> [EXERCISE GOAL]: Provide the material again, with every line intact and exact.

____ INPUT RECORDS

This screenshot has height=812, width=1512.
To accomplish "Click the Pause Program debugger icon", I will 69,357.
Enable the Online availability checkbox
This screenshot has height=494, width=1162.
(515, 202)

________

> [FINISHED EXERCISE]:
This screenshot has height=812, width=1512.
To accomplish "Click the Pause Program debugger icon", I will 69,357.
Enable the Online availability checkbox
This screenshot has height=494, width=1162.
(515, 202)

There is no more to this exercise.